CfP: State of Emergency: Architecture, Urbanism, and World War One, SAH, Providence, 2019

72nd Annual International Conference of the Society of Architectural Historians
April 24-28, 2019 / Providence, Rhode Island

CFP: State of Emergency: Architecture, Urbanism, and World War One
Session Chairs: Erin Sassin, Middlebury College, and Sophie Hochhäusl, Harvard University

“Far greater than the infamy of war is that of men who want to forget that it ever took place, although they exulted in it at the time,” wrote Austrian journalist Karl Kraus in The Last Days of Mankind, revealing humanity’s abyss on the eve of World War I. With the centennial of the conclusion of the First World War approaching, we seek to reassess what this cataclysmic global conflict meant for architecture and urbanism from a human, social, and economic perspective.

Histories of design have often emphasized wartime advances in mechanization and standardization that opened new fields of inquiry in the aftermath of WWI and blurred the meaning of what constituted architecture. Yet, the war also prompted the rapid development of military-architectural knowledge impacting civilian populations at great human cost. As mechanized trench warfare came to the brink of collapse, hyper-development was accompanied by the re-emergence of systems of underdevelopment, including barter and subsistence economies, as well as mobile kitchens, field railways, and do-it-yourself objects made in the state of emergency.

In this session, we seek to imbed the formation of architectural networks and institutions (such as the Glass Chain or Vkhutemas) in broader histories of wartime architectural production advanced by governments, institutions, organizations, or citizens in order to interrogate the complex and often violent relationship between front and home front. We particularly welcome papers that address regions impacted by WWI beyond Western Europe analyzing how architectural agents and institutions mitigated, exacerbated, or actively resisted complicity in this human tragedy. We seek contributions that consider the impact of the ephemeral and the creation of makeshift architecture by women and children in the transformation of wartime urbanism. Finally, we encourage projects that engage economic theories of the war and relate them to post-war debates on cooperation, socialization, and democracy.

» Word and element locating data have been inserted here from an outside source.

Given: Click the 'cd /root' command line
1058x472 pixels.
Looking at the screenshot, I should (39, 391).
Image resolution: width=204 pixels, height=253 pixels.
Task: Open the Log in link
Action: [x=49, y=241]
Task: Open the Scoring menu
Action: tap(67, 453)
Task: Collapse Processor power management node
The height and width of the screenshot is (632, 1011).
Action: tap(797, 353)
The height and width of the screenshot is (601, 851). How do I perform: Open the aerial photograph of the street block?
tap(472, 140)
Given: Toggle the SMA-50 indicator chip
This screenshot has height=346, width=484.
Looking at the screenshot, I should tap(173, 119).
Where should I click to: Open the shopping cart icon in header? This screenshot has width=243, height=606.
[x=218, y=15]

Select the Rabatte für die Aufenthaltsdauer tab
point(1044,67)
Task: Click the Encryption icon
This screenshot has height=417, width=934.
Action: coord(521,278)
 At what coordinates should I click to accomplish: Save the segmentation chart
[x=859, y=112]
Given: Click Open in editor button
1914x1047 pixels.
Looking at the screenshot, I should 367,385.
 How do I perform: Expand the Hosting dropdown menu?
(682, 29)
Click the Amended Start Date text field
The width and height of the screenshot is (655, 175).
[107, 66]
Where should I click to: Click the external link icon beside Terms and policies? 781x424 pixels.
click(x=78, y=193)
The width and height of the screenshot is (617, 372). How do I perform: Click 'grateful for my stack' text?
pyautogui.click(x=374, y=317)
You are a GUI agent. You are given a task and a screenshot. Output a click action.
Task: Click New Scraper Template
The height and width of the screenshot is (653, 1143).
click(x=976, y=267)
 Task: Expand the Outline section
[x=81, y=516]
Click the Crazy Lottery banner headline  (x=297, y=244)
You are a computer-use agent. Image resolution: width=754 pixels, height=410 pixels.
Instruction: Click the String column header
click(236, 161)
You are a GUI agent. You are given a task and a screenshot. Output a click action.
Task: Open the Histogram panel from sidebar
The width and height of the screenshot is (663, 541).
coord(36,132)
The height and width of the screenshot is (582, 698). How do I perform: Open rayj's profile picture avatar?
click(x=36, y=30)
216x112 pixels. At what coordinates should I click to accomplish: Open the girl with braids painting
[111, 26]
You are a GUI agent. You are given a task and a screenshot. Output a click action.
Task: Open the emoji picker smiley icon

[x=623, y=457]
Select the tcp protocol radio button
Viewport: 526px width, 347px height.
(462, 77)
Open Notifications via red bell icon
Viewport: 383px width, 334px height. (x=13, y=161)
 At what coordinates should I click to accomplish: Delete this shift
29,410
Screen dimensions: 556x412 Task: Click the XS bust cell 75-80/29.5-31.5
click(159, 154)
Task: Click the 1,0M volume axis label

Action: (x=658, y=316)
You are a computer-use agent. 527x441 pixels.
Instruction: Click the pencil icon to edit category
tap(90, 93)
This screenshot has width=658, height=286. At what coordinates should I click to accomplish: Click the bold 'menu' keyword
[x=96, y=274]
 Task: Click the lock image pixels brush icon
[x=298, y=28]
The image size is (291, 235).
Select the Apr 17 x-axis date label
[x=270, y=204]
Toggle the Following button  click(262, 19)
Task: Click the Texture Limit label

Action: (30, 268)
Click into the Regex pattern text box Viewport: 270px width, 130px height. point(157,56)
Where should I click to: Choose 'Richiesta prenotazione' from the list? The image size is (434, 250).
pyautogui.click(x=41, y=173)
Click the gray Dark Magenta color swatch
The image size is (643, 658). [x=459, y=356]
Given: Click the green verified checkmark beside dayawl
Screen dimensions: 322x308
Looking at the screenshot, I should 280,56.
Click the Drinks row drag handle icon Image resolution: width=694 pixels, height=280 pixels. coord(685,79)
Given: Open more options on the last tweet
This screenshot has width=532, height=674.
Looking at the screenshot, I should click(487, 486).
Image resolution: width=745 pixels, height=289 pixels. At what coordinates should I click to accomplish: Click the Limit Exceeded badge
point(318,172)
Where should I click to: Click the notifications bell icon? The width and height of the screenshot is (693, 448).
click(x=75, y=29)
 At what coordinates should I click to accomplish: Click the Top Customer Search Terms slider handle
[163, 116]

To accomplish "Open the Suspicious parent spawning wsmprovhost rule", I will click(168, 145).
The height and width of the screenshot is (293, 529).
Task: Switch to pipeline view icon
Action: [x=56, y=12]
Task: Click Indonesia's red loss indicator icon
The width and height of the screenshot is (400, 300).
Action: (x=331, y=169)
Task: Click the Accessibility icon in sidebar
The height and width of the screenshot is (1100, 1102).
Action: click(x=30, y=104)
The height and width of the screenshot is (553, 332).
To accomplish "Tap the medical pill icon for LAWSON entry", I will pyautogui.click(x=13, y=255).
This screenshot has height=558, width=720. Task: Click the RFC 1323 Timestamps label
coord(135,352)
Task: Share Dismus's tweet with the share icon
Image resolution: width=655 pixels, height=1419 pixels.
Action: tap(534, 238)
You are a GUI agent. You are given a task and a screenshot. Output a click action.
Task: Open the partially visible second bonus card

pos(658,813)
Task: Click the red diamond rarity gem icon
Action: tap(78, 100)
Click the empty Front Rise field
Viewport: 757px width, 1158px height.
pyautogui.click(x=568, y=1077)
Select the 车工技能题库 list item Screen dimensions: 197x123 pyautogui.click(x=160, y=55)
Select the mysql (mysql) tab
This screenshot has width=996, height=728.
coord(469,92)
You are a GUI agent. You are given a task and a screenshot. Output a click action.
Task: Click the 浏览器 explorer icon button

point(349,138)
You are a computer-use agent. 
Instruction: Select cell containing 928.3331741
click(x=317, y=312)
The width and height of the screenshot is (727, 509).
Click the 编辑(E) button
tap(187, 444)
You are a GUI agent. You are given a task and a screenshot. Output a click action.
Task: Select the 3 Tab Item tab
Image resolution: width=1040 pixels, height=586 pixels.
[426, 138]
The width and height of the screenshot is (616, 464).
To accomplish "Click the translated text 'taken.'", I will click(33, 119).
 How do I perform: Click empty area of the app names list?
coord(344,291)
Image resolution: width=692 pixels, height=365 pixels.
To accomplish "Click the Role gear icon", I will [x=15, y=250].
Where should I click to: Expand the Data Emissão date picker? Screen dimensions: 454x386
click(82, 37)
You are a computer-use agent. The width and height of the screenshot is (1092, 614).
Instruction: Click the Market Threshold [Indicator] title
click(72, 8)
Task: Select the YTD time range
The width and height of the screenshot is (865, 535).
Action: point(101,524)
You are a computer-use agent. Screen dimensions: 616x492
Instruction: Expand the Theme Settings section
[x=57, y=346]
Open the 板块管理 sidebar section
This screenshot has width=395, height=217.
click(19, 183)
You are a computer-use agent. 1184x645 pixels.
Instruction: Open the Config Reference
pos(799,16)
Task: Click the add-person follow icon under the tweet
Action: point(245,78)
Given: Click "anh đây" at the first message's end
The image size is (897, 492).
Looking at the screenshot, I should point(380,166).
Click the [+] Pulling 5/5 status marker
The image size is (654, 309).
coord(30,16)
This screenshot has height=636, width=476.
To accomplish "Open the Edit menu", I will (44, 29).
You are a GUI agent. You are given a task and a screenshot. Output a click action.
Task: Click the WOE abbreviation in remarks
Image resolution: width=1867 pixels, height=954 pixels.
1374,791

The 72nd Annual International Conference of the Society of Architectural Historians will take place on April 24-28, 2019 in Providence, Rhode Island. Submission of abstracts begins on April 3, 2018. Applicants will submit a 300-word abstract and CV through the online portal of the Society of Architectural Historians. Please do not send these materials directly to the panel co-chairs. Submission of proposals to the SAH online portal closes at 11:59 on June 5, 2018.